Sunday, February 24, 2008

Mumbai - an Avial

- by Janaki Krishnan
Having lived in Mumbai for more than seven decades, I have a strong affinity for all things that belong to this city. For breakfast, I love sabudana khichdi and kanda poha. But at lunch time, my South Indian tastebuds take over. My favourite is the avial.

I love the avial's rich mix of vegetables, simmering in coconut gravy. My mother used to say "Aadu thinnada elai illai, Avialukku podaadha kaaikari illai" (There's no leaf that a goat won't eat, and there's no vegetable that you don't put in an avial). White pumpkin, red pumpkin, yam, raw banana, beans, drumstick, and snakegourd...you can use whatever you like in an avial. Mumbai's chefs have added carrots, peas and dudhi to the list of avial veggies, and in some homes, I've seen bitter gourd used as well. White pumpkin is essential, and makes up almost 40% of the avial.

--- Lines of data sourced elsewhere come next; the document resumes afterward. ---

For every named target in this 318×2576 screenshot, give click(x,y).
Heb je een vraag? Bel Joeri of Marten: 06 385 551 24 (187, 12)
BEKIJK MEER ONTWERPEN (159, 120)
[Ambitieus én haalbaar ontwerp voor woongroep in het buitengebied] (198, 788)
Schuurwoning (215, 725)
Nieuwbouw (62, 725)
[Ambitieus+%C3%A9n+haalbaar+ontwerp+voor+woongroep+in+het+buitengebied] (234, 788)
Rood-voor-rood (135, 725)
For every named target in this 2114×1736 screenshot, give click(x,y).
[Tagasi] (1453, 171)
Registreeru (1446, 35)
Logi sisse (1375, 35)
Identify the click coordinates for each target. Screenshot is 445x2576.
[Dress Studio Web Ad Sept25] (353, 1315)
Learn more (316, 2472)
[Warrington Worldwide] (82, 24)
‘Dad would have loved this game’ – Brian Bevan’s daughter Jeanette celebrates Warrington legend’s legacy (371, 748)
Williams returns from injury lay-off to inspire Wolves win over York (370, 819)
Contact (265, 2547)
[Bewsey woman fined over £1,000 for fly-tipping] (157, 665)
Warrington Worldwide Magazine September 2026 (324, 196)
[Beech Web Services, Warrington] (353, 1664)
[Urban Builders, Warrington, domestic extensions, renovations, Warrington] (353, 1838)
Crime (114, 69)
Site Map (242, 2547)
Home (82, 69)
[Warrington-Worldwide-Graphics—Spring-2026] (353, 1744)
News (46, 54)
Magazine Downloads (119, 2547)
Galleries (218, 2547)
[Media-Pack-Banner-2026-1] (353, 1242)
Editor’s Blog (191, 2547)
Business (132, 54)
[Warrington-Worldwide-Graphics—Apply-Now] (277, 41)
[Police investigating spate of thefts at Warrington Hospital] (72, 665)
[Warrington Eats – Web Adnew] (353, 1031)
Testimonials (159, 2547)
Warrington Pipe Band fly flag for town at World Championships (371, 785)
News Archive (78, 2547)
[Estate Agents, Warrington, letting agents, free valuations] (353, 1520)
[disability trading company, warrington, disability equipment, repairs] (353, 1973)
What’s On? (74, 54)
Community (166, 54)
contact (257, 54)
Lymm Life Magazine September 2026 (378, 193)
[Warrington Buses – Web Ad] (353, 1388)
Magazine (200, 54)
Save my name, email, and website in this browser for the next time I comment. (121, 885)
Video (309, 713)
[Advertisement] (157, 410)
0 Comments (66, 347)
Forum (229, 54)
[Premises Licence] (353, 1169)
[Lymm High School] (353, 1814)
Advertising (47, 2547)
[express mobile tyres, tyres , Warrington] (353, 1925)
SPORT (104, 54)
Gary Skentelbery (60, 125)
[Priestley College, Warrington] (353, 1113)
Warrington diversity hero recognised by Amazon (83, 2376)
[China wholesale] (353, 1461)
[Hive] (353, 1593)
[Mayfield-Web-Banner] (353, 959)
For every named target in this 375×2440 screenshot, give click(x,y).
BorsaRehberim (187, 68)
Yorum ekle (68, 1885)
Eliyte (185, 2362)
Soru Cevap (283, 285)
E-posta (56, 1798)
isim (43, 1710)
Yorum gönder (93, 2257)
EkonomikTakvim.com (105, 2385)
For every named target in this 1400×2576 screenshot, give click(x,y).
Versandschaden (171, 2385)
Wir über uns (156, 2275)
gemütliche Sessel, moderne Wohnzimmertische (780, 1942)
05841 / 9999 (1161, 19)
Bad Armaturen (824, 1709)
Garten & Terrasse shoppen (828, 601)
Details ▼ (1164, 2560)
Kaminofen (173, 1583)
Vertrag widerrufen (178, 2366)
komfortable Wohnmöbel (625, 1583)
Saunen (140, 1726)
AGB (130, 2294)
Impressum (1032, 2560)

You need a minimum of 5 different vegetables to make an avial. Cut the vegetables into 2 inch long strips. Harder vegetables like yam are cut thinner while others are cut slightly thicker. Cook the vegetables with turmeric and salt, making sure each vegetable piece is intact and not mashed into others. Every vegetable must be visible separately. Grind coconut and green chillies, and add to the cooked vegetables, along with sour buttermilk. Stir gently, so that all the vegetables float colourfully in the gravy. Garnish with a spoon of coconut oil and curry leaves. Serve the avial with hot rice and papad. Or, like many south Indian households in Mumbai, serve it with phulkas.

Cliched maybe, but I like to think of the avial as a metaphor for Mumbai. People from everywhere arrive here, and the city seems to welcome them all. Although they're different from each other, very soon they begin to fit into the city, and become part of the city's unique cultural blend. Like the fresh aroma of coconut oil from the avial, the Mumbaikar has his own unique cosmopolitan flavour - a strong work ethic, a tolerance for differences, and a willingness to adjust to multi-cultural life in the city.

12 comments:

CanisLupus said...

Can I get some, to go ? ;) You do need a better pic, this one's out of focus. Interesting segue into the Mumbai metaphor, topical to say the least :)).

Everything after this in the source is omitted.